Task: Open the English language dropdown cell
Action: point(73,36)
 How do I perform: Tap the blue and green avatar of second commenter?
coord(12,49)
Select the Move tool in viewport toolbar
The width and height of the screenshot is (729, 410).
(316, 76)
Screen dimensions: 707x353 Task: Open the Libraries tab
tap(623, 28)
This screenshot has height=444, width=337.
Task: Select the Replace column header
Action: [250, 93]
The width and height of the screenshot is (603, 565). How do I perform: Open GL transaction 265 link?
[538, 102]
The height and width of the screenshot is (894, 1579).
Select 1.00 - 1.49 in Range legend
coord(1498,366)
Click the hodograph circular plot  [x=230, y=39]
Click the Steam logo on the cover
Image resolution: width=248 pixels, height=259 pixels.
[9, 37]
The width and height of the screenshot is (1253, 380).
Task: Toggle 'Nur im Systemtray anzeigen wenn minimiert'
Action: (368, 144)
————
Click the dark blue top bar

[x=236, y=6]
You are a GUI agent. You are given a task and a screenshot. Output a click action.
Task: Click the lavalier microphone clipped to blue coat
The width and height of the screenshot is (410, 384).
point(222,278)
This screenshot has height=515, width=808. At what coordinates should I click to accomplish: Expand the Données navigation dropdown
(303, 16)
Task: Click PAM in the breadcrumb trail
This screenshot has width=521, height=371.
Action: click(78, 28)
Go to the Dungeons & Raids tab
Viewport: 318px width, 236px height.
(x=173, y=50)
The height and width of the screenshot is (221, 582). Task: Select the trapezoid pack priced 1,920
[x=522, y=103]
————
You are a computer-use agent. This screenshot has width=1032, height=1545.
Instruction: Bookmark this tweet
————
● Exercise brief
Every line containing the string "agent" is required; copy each such line from the data.

● Your response
You are a GUI agent. You are given a task and a screenshot. Output a click action.
You are a computer-use agent. This screenshot has width=1032, height=1545.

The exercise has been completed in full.